Create a sentiment score for MD&As based on the Loughran and McDonald (2011) word lists.    

#### References  

*Loughran, T., & McDonald, B. (2011). When is a liability not a liability? Textual analysis, dictionaries, and 10‐Ks. The Journal of Finance, 66(1), 35-65.*

#### Data to use

I have included a random selection of 20 pre-processed MDA filings in the `data > MDA_files` folder. The filename is the unique identifier.   

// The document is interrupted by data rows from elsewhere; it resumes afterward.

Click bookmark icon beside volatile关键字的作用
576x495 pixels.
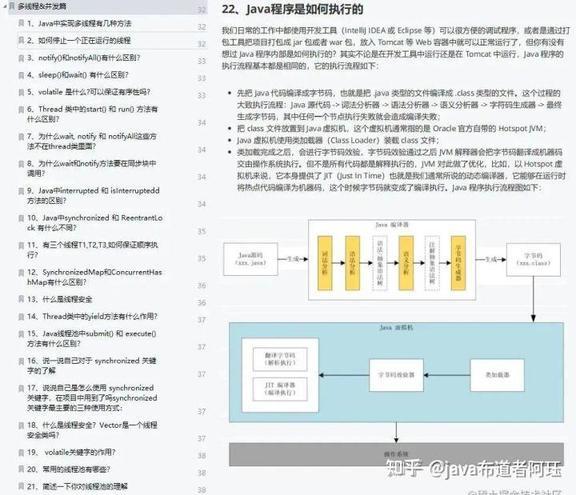coord(21,452)
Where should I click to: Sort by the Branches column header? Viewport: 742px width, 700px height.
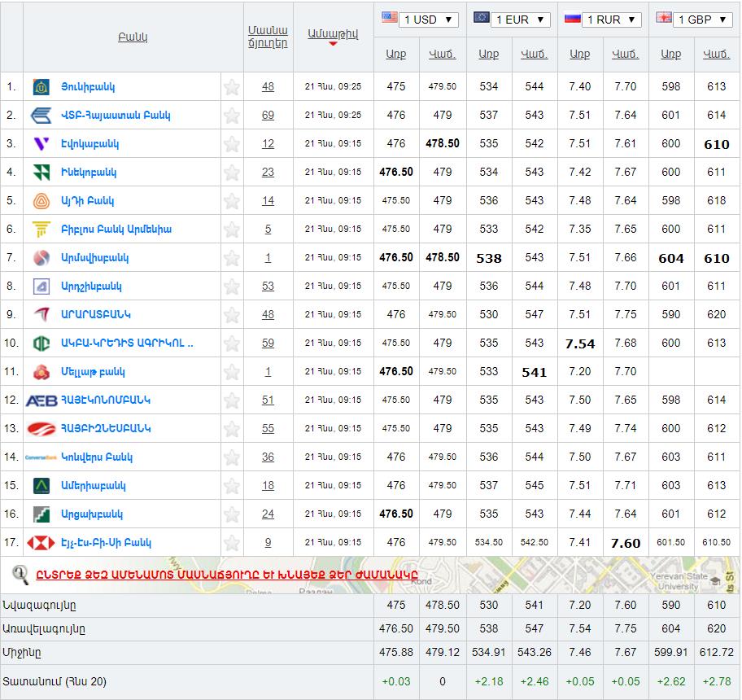pyautogui.click(x=268, y=37)
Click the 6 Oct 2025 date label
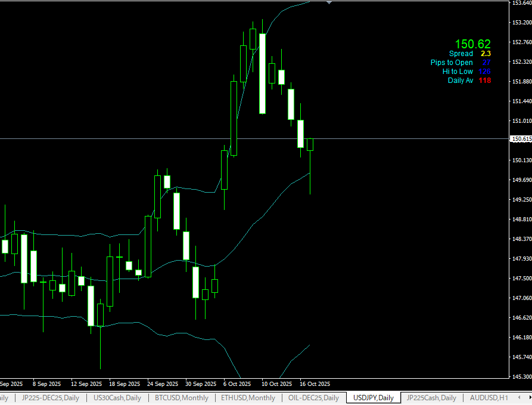 click(238, 384)
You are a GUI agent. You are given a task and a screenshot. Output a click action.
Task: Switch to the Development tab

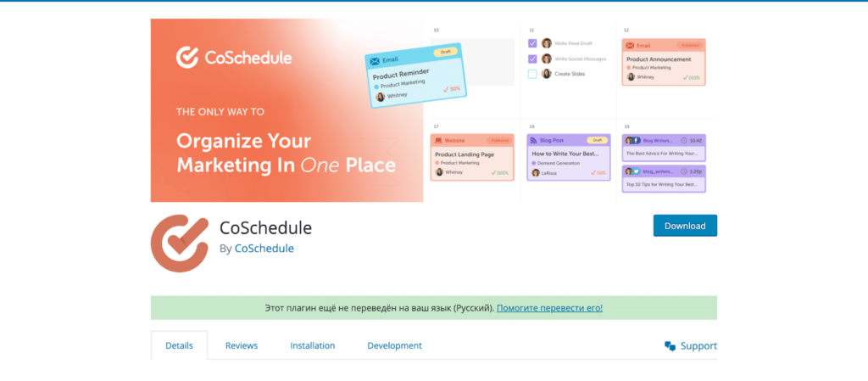[394, 346]
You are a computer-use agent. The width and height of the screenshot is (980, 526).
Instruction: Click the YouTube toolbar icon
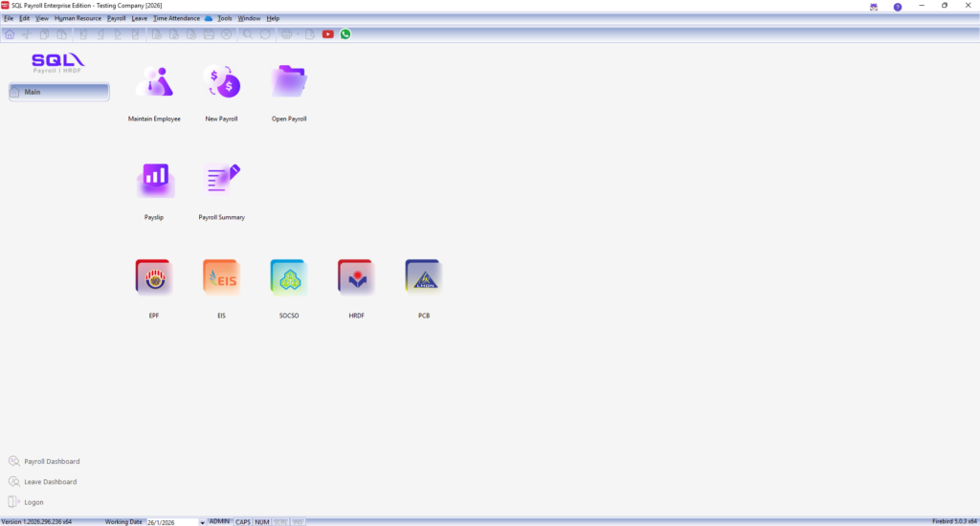click(x=328, y=33)
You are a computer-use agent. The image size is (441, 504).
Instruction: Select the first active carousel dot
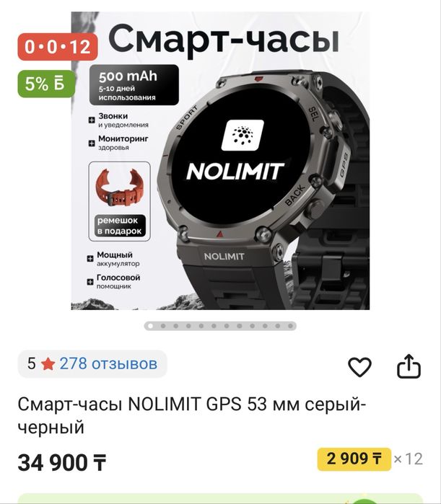tap(150, 326)
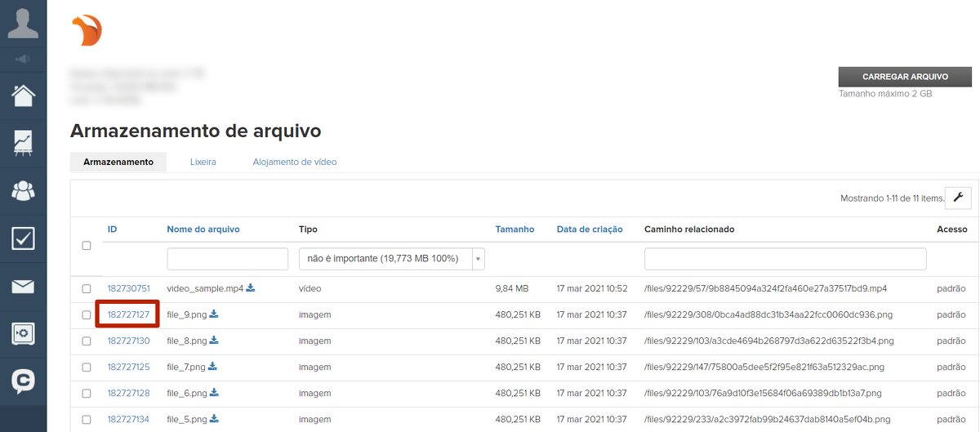Open the safe storage sidebar icon
Viewport: 980px width, 432px height.
(23, 333)
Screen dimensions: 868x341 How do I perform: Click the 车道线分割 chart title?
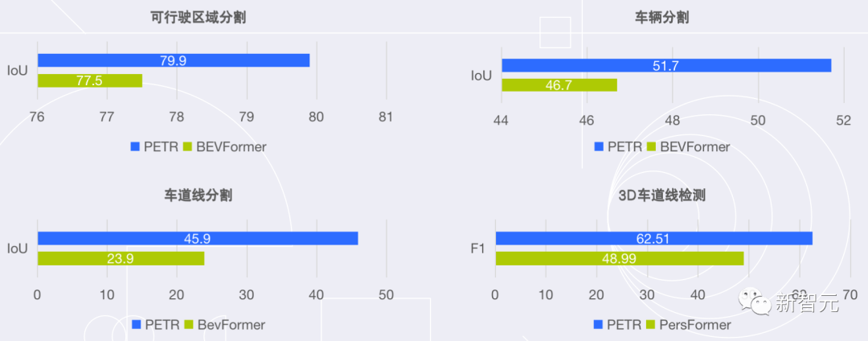tap(199, 195)

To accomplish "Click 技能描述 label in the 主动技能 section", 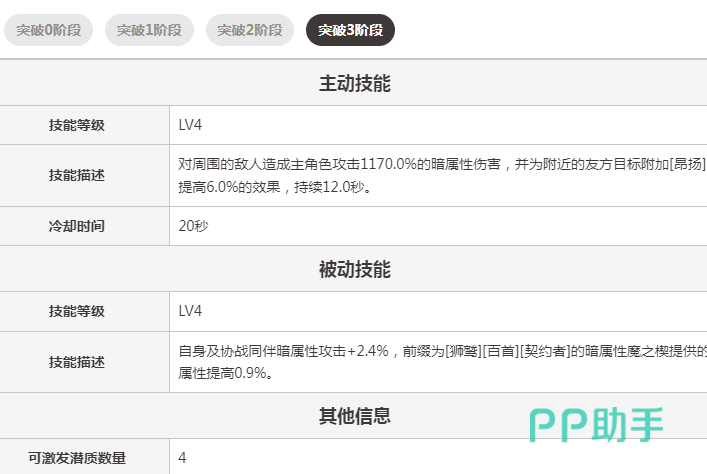I will (x=77, y=175).
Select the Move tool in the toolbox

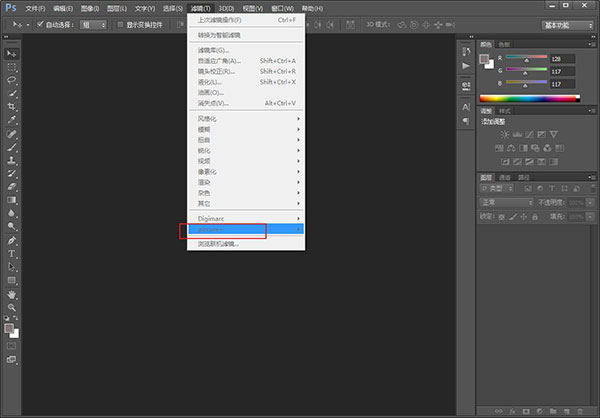[12, 52]
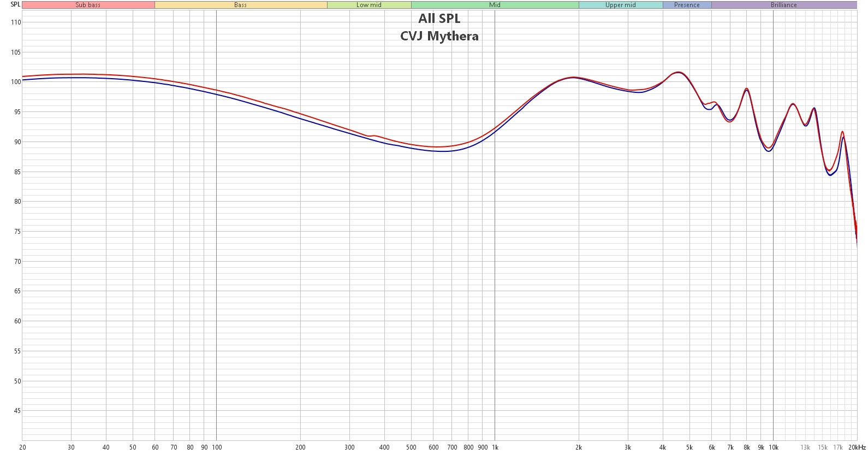
Task: Click the 45 dB axis label
Action: coord(17,411)
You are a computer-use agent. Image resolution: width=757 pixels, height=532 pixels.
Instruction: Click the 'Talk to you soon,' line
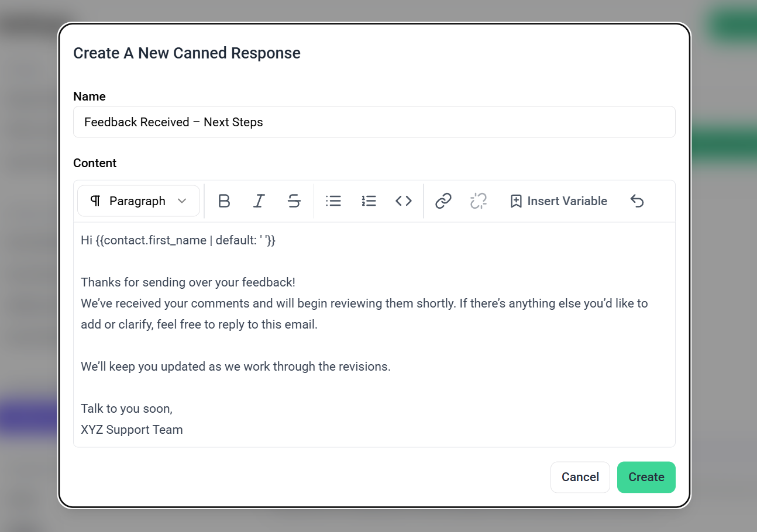click(126, 409)
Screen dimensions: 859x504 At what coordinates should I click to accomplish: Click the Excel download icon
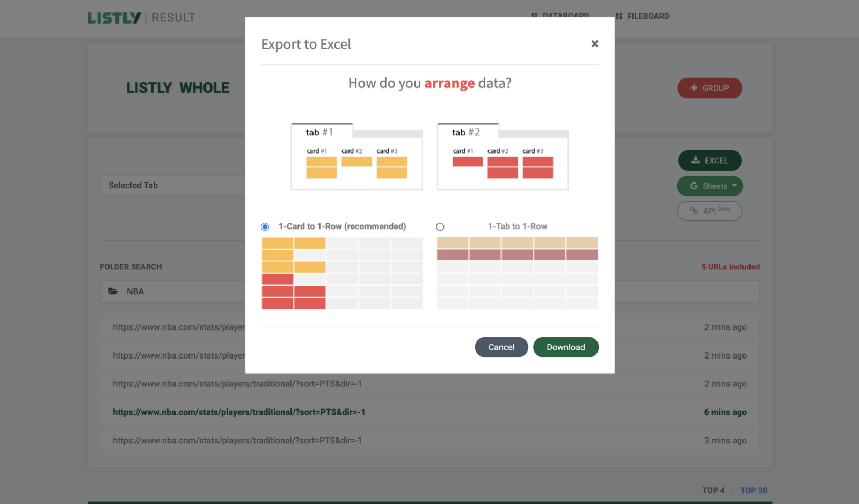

You will also find a file called `MDA_META_DF.xlsx` in the "data" folder, this contains the following meta-data for eaching MD&A: 
* filing date  
* cik   
* company name  
* link to filing

### 2a) Load data into a dictionary with as key the filename and as value the content of the text file

The files should all be in the following folder:  
```
Path.cwd() / 'data' / 'MDA_files'
```

### 2b) Load the Loughran and McDonald master dictionary    
**Note:** The Loughran and McDonald dictionary is included in the "data" folder: `LoughranMcDonald_MasterDictionary_2014.xlsx `

### 2c) Create two lists: one containing all the negative words and the other one containing all the positive words   

Note, you can treat any number that is not 0 as a 1:

```python
0       82776
2009     2315    ## <-- 1
2014       26    ## <-- 1
2011       13    ## <-- 1
2012        1    ## <-- 1
```

They include the year instead of a one for versioning purposes. 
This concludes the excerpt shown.